EXERCISE DETAILS :: From the line containing "Instruction: Open arrow" to the end of the entries, return every line exactly, both ends included, and add nothing.

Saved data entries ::
|---|

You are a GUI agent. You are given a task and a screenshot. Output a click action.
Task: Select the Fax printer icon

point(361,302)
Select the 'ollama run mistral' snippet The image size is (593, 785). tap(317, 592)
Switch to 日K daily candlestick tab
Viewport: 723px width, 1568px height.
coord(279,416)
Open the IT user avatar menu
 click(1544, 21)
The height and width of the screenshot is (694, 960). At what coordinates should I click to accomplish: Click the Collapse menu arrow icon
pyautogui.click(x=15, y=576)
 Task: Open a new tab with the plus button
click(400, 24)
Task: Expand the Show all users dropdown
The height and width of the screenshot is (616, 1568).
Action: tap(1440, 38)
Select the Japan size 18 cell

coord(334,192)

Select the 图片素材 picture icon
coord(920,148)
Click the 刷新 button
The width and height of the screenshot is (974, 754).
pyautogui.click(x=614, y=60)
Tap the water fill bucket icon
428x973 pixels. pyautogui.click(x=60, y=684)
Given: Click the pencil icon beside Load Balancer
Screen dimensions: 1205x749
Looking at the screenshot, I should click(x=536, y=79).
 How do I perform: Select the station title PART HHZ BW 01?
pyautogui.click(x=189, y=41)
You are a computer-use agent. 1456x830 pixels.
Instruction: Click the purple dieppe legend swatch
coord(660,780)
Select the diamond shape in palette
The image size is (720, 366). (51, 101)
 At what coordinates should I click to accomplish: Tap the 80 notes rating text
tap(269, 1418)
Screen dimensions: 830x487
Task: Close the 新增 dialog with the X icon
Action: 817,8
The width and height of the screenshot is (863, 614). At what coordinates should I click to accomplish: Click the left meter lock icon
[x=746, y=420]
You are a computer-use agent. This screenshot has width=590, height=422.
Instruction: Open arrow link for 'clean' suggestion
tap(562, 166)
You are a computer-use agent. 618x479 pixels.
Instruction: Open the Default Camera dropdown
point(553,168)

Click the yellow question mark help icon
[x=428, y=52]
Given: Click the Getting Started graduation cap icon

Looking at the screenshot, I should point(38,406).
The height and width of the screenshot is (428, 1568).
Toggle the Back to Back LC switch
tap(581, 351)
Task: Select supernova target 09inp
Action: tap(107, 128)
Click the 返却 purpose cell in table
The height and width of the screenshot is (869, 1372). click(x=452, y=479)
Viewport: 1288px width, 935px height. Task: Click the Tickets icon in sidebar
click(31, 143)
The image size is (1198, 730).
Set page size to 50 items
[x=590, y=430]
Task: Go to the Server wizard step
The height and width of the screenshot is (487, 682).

|---|

THE ANSWER ::
Instruction: Open arrow link for 'clean' suggestion
tap(562, 166)
You are a computer-use agent. 618x479 pixels.
Instruction: Open the Default Camera dropdown
point(553,168)

Click the yellow question mark help icon
[x=428, y=52]
Given: Click the Getting Started graduation cap icon

Looking at the screenshot, I should point(38,406).
The height and width of the screenshot is (428, 1568).
Toggle the Back to Back LC switch
tap(581, 351)
Task: Select supernova target 09inp
Action: tap(107, 128)
Click the 返却 purpose cell in table
The height and width of the screenshot is (869, 1372). click(x=452, y=479)
Viewport: 1288px width, 935px height. Task: Click the Tickets icon in sidebar
click(31, 143)
The image size is (1198, 730).
Set page size to 50 items
[x=590, y=430]
Task: Go to the Server wizard step
The height and width of the screenshot is (487, 682).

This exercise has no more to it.